Bridging Integrator 1 (BIN1) Genotypes Mediate Alzheimer's Disease Risk by Altering Neuronal Degeneration.

ABSTRACT

BACKGROUND: Bridging integrator 1 (BIN1) has been identified as one of the most associated loci for Alzheimer's disease (AD), and recently was reported to modulate tau pathology to mediate AD in vitro. However, the effects of BIN1 on the AD related biomarkers in AD continuum were not specifically assessed. OBJECTIVE: We explored the effects of BIN1 loci on AD specific biomarkers (CSF proteins, brain structures, glucose and amyloid-ß (Aß) metabolisms) to investigate the role BIN1 in AD pathogenesis.
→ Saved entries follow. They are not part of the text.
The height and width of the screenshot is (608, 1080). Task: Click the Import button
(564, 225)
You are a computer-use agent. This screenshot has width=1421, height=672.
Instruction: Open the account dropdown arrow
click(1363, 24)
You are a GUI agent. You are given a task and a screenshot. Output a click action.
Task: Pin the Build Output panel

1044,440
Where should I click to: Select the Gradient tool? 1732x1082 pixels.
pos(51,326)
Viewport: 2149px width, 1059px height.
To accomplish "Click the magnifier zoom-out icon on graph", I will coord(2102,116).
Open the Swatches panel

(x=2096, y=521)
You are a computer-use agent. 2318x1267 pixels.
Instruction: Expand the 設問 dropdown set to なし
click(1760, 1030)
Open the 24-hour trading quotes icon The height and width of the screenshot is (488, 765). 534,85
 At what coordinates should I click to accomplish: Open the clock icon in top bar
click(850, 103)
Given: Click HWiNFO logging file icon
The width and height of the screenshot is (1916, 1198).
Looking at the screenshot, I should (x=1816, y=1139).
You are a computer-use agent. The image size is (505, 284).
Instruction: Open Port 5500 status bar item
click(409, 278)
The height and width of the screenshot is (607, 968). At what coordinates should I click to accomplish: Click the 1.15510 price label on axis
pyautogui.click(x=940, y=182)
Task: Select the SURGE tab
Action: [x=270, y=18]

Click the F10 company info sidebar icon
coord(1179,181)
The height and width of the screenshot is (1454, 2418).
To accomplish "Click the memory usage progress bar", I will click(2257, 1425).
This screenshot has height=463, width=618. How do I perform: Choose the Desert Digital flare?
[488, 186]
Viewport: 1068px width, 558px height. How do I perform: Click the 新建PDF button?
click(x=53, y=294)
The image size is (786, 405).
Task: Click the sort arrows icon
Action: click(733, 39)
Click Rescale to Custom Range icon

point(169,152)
METHODS: We calculated the associations of BIN1 loci with these markers at baseline and follow-up in multiple linear models in 812 ADNI subjects. RESULTS: BIN1 loci were significantly associated with the levels of T-tau (rs744373 pc = 0.047, rs13031703 pc = 0.042) and P-tau (rs744373 pc = 0.044, rs13031703 pc = 0.019), but not with Aß in CSF test. BIN1 genotypes were strongly related to atrophy of hippocampus (rs7561528 pc = 0.011), CA1 (rs1469980 pc = 0.029) and parahippocampus (rs72838284, pc = 0.017) on MRI, and to glucose metabolism on FDG-PET, but not to Aß deposition on AV45-PET imaging. Furthermore, haplotype and subgroup analysis confirmed these significant findings. In addition, the loci associated with these markers were also identified to influence the risk for AD in the meta-analysis of 74 046 European individuals. CONCLUSION: This study supported that BIN1 contributes to the risk of AD by altering neural degeneration (abnormal tau, brain atrophy and glucose metabolism) but not Aß pathology.